I already read this book twice before, but it was in Hebrew. Besides, I didn't remember quite how it ended. I wanted to see if I would still like it, and what its like in its original language. I wasn't disappointed. Just like the other times it was captivating, and so I finished it fairly quickly.
Now, so I won't be so consumed by reading, I just started a book that will be much easier for me to lay down and go and do something else...

Thursday, June 19, 2008

A Thousand Splendid Suns [Hebrew]

By Khaled Hosseini

An interesting story about two women in Afghanistan as their lives change and merge with the historical changes that occur their from the '70s to just a couple of years ago.
I found myself wanting to come home early from work to finish the book. It was tense at times, and had scenes that I absolutely would not want to see in a movie. Books are so much better in this regard - I can take a lot more when I don't have to see it (and can use my imagination to make it less horrible, I guess).

Thursday, June 12, 2008

World Cup Wishes (Mish'ala Achat Yamina) - Hebrew

by Eshkol Nevo

A really interesting story about friendship between four guys and how it changes over time from one world cup soccer championship to another, as told by one of the friends. Set in Israel during the second Intifada but also looks back to the first one.

Saturday, June 7, 2008

The Jewish Dog (Hakelev Hayehudi) - Hebrew

by Asher Kravitz

There was a time when I wanted to write a book from the point of view of a dog. "A dog's life" I thought I'd call it.
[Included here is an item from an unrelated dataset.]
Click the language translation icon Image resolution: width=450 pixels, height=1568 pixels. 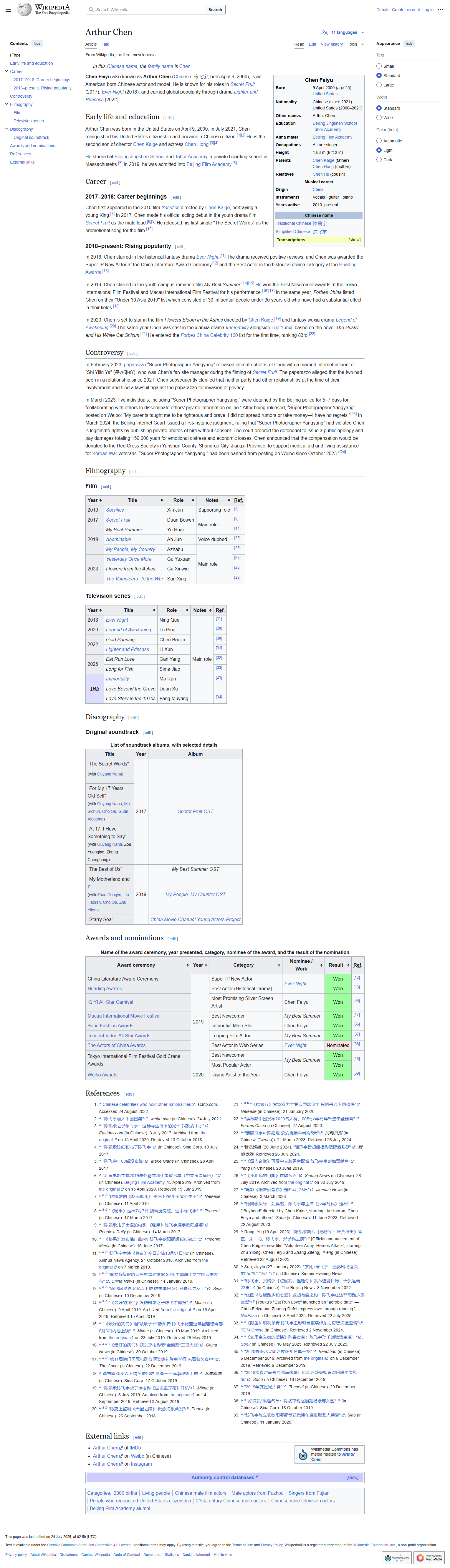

But then Paul Auster (Timboktu) and Asher Kravitz beat me up to it. The difference between their books and mine, however, would be that theirs are mostly sad. I wanted mine to be funny.
This book tells the story of the Jewish haulocost and world war II through the eyes of a dog who grew up in a Jewish family, and despite many fate turnovers, he always felt like a jew. Even when he had to bit up jews as the pet of the son of a Nazi officer. Even when he was stationed in Treblinka in the service of the Nazis.
It was mostly sad, but interesting.

Monday, June 2, 2008

The Poisonwood Bible

By Barbara Kingsolver

What a masterpiece! Reminded me of "A Suitable Boy" by Vikram Seth, in that it told the story of a nation through the story of a family, with a lot of parallels. It also boggles my mind to see more evidence to the horrible behavior of US government all throughout the last few decades, all because of some fear of communism. A behavior that cost many lives and left most of the developing countries under-developed. It's really infuriating.
Anyway, when I got the book (from the same store I got B. Kingsolver's other book, because of the cat) I thought it would be like her two other books I read (the second, without my knowing, turned out to be a sequel of the first) which I really liked. It was different but I wasn't disappointed at all! Seemed to be more complex, but just as easily read and fascinating as the others.